WORK ORDER :: Let your answer be the line containing "Maximize panel size" and every line below it to the end of the records, copied exactly.

--- DATA FOR ANALYSIS Enclosed Below ---

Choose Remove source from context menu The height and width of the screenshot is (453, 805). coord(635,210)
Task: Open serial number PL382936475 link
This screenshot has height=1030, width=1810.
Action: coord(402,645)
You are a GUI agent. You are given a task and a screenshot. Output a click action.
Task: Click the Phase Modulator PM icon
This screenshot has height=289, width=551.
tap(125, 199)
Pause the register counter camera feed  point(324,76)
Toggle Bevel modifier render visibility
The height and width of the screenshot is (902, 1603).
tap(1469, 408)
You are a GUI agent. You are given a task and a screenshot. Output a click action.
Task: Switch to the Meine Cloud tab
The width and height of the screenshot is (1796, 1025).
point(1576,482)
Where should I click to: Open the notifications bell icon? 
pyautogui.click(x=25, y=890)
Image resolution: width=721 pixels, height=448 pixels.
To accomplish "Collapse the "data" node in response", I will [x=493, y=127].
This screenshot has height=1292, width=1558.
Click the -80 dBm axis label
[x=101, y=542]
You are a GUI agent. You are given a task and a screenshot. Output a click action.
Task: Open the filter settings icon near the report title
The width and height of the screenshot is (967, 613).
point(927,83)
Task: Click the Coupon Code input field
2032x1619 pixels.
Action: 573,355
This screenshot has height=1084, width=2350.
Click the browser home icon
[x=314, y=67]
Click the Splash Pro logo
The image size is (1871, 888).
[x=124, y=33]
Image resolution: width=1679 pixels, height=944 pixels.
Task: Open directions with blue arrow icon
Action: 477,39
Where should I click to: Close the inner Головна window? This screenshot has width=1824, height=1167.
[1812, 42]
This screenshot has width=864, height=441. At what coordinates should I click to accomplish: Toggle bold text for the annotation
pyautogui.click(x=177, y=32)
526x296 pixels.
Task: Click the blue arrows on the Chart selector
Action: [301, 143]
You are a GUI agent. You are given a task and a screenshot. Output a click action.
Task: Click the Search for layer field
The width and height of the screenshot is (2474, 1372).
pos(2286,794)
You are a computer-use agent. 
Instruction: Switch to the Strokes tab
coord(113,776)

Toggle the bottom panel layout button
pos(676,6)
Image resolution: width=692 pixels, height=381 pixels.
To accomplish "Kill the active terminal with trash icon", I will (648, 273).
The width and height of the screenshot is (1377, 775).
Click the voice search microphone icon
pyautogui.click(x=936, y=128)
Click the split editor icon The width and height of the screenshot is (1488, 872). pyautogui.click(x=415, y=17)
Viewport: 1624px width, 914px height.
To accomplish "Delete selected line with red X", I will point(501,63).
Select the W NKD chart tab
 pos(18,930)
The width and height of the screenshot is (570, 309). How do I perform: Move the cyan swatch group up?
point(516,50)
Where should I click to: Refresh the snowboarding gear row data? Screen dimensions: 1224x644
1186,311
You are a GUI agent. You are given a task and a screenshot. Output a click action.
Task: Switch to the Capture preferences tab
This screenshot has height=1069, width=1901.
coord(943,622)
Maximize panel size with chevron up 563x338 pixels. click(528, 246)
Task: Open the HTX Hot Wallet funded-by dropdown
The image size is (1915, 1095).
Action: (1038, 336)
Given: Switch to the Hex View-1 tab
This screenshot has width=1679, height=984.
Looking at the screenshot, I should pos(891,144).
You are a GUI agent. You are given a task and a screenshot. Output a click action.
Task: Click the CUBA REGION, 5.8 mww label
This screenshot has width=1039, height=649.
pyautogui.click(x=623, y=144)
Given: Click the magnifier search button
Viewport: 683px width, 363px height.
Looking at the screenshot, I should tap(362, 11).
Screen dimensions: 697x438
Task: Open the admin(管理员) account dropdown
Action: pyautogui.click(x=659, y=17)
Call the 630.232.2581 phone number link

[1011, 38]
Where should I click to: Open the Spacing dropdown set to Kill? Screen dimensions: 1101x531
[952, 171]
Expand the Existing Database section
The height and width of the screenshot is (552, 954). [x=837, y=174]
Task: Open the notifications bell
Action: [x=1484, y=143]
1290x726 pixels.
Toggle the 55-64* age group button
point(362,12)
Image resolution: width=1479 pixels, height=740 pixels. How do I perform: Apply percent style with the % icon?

--- End of Enclosed DATA FOR ANALYSIS ---

RESULT FOR THIS TASK ::
Maximize panel size with chevron up 563x338 pixels. click(528, 246)
Task: Open the HTX Hot Wallet funded-by dropdown
The image size is (1915, 1095).
Action: (1038, 336)
Given: Switch to the Hex View-1 tab
This screenshot has width=1679, height=984.
Looking at the screenshot, I should pos(891,144).
You are a GUI agent. You are given a task and a screenshot. Output a click action.
Task: Click the CUBA REGION, 5.8 mww label
This screenshot has width=1039, height=649.
pyautogui.click(x=623, y=144)
Given: Click the magnifier search button
Viewport: 683px width, 363px height.
Looking at the screenshot, I should tap(362, 11).
Screen dimensions: 697x438
Task: Open the admin(管理员) account dropdown
Action: pyautogui.click(x=659, y=17)
Call the 630.232.2581 phone number link

[1011, 38]
Where should I click to: Open the Spacing dropdown set to Kill? Screen dimensions: 1101x531
[952, 171]
Expand the Existing Database section
The height and width of the screenshot is (552, 954). [x=837, y=174]
Task: Open the notifications bell
Action: [x=1484, y=143]
1290x726 pixels.
Toggle the 55-64* age group button
point(362,12)
Image resolution: width=1479 pixels, height=740 pixels. How do I perform: Apply percent style with the % icon?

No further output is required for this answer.